The beauty of this dish lies in its versatility. These pancakes are perfect as a light appetizer, easily shared amongst friends during a casual gathering. Imagine the delighted murmurs as your guests take their first bite, experiencing the explosion of textures and tastes. But don't underestimate their potential as a main course. Served alongside a simple green salad or a vibrant vegetable stir-fry, they become a complete and satisfying meal. The kimchi provides a welcome kick of spice and umami, making it a delightful alternative to heavier, meat-centric dishes.

What I love most about this recipe, besides the incredible taste, is its relative simplicity. The process is straightforward, even for those with limited cooking experience. The ingredients are readily available and the steps are easy to follow. It's a recipe that allows for some creative improvisation too. Feel free to experiment with different types of kimchi, or adjust the spice level to your preference. Add a sprinkle of sesame seeds for extra flavor or a drizzle of chili oil for an added kick. The possibilities are endless!

This isn’t just a recipe; it’s a culinary journey. It's a trip down memory lane, infused with a modern twist. It's a celebration of flavors and textures, a testament to the power of simple ingredients to create something truly extraordinary. So, whether you're a seasoned chef or a kitchen novice, give this recipe a try. You won't be disappointed. The crispy, savory, and delightfully tangy flavor of these kimchi and scallion pancakes will quickly become a new favorite in your culinary repertoire.

The process itself is a mindful exercise. Chopping the scallions, mixing the batter, the sizzle of the oil in the pan – each step is a small act of creation, a moment of connection with the food you're making. And then, the reward: the aroma of the baking pancakes filling your kitchen, the golden-brown crusts, the perfectly balanced flavors. It's a reminder that even in the midst of a busy life, taking the time to cook a simple, yet delicious meal can be a profoundly rewarding experience.

Beyond the immediate satisfaction of a delicious meal, this recipe offers a chance to explore different culinary traditions. The fusion of Korean kimchi with classic Chinese scallion pancakes showcases the beauty of cross-cultural influences in food. This is a chance to broaden your culinary horizons and appreciate the richness and diversity of global cuisine.

Beyond the Plate:

This recipe is more than just a meal; it's a conversation starter. Share it with friends and family, recounting your memories of Sunday night takeouts and the evolution of this classic dish. It’s a bridge between generations, a shared experience that transcends the act of eating. So go ahead, give it a try. And let the flavors of these Crispy Kimchi and Scallion Pancakes transport you to a place of comfort, nostalgia, and delicious culinary adventure.

And don't forget the dipping sauce! It’s the perfect complement to the pancakes, enhancing the overall experience.

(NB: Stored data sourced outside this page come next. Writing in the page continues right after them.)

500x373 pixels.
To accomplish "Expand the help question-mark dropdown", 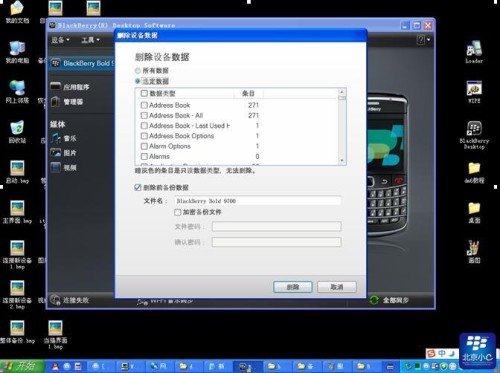I will point(423,40).
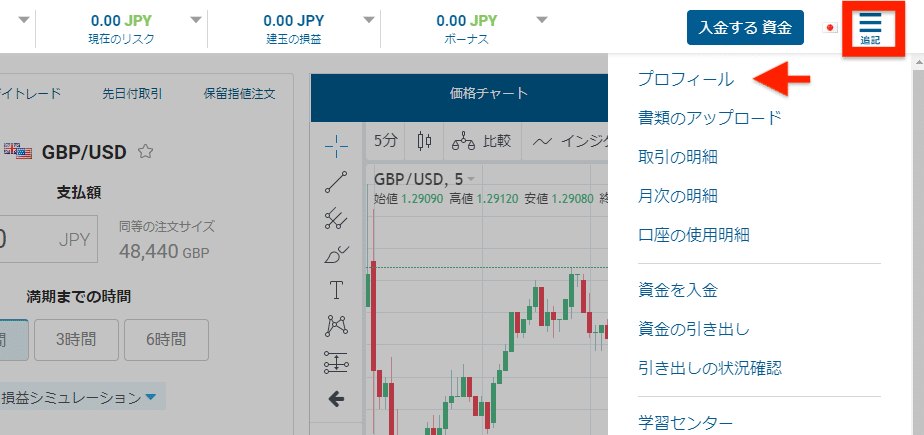Select the crosshair cursor chart tool
Screen dimensions: 924x435
click(336, 145)
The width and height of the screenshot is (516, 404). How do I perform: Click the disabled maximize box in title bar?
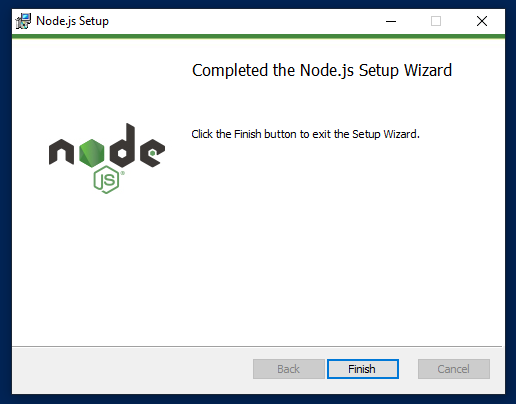pyautogui.click(x=436, y=21)
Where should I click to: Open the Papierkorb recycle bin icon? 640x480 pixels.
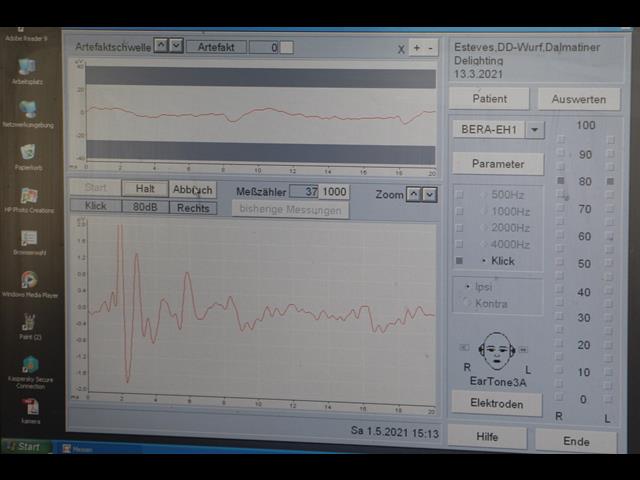[x=28, y=153]
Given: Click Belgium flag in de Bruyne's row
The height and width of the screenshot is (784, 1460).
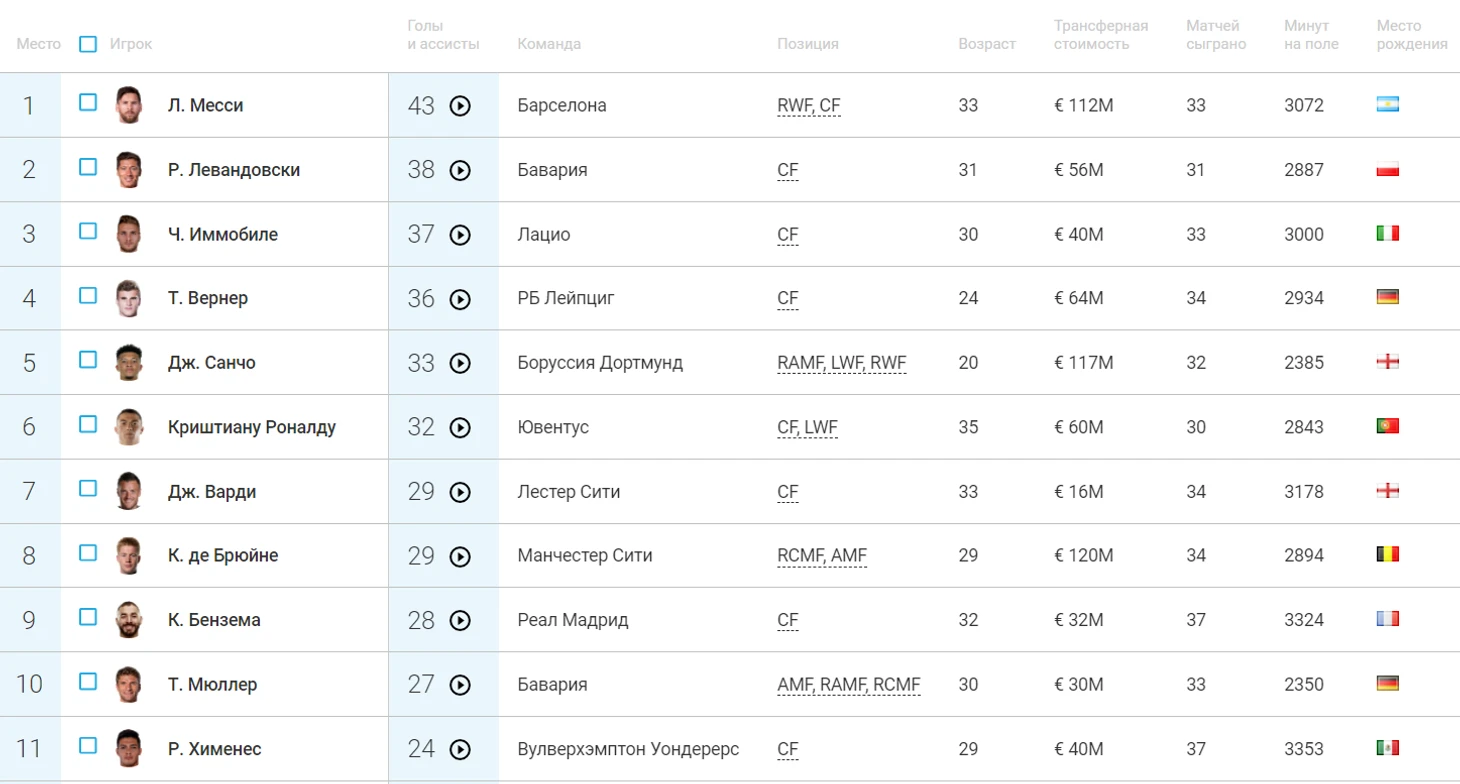Looking at the screenshot, I should [1387, 554].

That tangy, slightly sweet and savory blend perfectly balances the richness of the pancakes. I encourage you to make it from scratch – it's a simple process that elevates the dish to a whole new level. It's the little touches that transform a good meal into something truly memorable.

Step-by-step

    • Preparation For the dipping sauce: In a small bowl, combine the soy sauce, vinegar, sesame oil, sugar, dried chile pepper, and scallion with 2 tablespoons water and stir to combine. Set aside.
    • For the pancakes: Preheat the oven to 300°F.
    • In a large bowl, combine the two flours, 1/2 teaspoon salt, the egg, seltzer, and kimchi liquid and mix well to incorporate. Add the kimchi, scallion whites, and fresh red chile pepper and stir to combine.
    • In a large nonstick skillet over medium-high heat, heat 1/2 tablespoon of the canola oil until shimmering. Ladle about 1/2 cup of the batter into the pan and cook undisturbed until golden brown, 2 to 3 minutes. Flip the pancake and cook until the second side is golden brown, 2 to 3 minutes more. Transfer to a rimmed baking sheet and place in the oven to keep warm.
    • Repeat with the remaining oil and batter, making six to eight 8-inch pancakes.
    • Remove the pancakes from the oven and slice into quarters. Garnish with the scallion greens and serve with the dipping sauce.